* **What the exercise asks**: Convert the records into a Markdown table with the columns Row and Line, giving each line a row number and omitting blank lines. Begin at the line that contains "Open the Print widget" and stop after the line that contains "click(48, 129)".

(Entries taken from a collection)
● ● ● ● ●

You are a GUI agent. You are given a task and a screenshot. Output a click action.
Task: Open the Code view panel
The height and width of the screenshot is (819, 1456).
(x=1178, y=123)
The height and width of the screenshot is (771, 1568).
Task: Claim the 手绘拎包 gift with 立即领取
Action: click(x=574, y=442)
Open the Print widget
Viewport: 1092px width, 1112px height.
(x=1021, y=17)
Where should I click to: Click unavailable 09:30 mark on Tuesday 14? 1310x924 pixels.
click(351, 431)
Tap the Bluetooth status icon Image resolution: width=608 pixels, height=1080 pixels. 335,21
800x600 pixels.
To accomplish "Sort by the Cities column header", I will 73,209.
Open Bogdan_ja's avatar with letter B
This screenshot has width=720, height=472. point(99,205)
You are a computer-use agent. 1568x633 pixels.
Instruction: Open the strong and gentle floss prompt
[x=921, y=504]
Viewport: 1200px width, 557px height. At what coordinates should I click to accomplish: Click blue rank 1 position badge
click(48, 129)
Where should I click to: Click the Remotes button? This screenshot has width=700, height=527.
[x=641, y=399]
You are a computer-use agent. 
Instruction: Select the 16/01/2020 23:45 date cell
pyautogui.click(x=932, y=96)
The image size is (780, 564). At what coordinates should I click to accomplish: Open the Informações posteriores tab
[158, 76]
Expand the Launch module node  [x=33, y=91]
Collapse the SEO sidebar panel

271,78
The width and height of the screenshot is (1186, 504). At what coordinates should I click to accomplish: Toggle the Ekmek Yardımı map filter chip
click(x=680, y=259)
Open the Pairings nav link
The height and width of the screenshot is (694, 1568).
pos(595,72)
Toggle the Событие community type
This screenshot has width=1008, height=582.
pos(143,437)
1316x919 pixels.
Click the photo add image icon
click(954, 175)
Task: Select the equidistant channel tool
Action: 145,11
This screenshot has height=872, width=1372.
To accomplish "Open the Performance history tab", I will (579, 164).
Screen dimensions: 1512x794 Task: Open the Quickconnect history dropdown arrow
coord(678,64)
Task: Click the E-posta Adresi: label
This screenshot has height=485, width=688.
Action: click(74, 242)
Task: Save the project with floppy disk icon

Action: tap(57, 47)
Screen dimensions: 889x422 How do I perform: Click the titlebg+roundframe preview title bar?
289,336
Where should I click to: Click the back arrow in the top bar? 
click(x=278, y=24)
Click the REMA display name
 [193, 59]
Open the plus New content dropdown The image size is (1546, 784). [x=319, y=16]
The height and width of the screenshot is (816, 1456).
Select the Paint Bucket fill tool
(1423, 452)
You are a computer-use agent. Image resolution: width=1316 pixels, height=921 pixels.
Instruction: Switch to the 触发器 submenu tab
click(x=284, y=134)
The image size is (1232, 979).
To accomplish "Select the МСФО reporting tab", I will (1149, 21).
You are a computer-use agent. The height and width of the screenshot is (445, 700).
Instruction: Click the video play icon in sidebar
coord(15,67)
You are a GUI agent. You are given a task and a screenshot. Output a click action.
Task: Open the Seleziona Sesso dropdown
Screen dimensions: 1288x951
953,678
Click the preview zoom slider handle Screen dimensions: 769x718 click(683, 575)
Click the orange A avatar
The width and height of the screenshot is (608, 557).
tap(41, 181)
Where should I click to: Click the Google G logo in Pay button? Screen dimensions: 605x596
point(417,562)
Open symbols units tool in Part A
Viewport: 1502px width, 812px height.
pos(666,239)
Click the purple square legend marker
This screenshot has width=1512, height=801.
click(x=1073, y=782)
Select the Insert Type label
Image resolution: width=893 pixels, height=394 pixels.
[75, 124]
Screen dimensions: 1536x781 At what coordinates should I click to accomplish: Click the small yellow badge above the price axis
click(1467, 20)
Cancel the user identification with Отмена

● ● ● ● ●

* **Response to the exercise**:
| Row | Line |
|---|---|
| 1 | Open the Print widget |
| 2 | Viewport: 1092px width, 1112px height. |
| 3 | (x=1021, y=17) |
| 4 | Where should I click to: Click unavailable 09:30 mark on Tuesday 14? 1310x924 pixels. |
| 5 | click(351, 431) |
| 6 | Tap the Bluetooth status icon Image resolution: width=608 pixels, height=1080 pixels. 335,21 |
| 7 | 800x600 pixels. |
| 8 | To accomplish "Sort by the Cities column header", I will 73,209. |
| 9 | Open Bogdan_ja's avatar with letter B |
| 10 | This screenshot has width=720, height=472. point(99,205) |
| 11 | You are a computer-use agent. 1568x633 pixels. |
| 12 | Instruction: Open the strong and gentle floss prompt |
| 13 | [x=921, y=504] |
| 14 | Viewport: 1200px width, 557px height. At what coordinates should I click to accomplish: Click blue rank 1 position badge |
| 15 | click(48, 129) |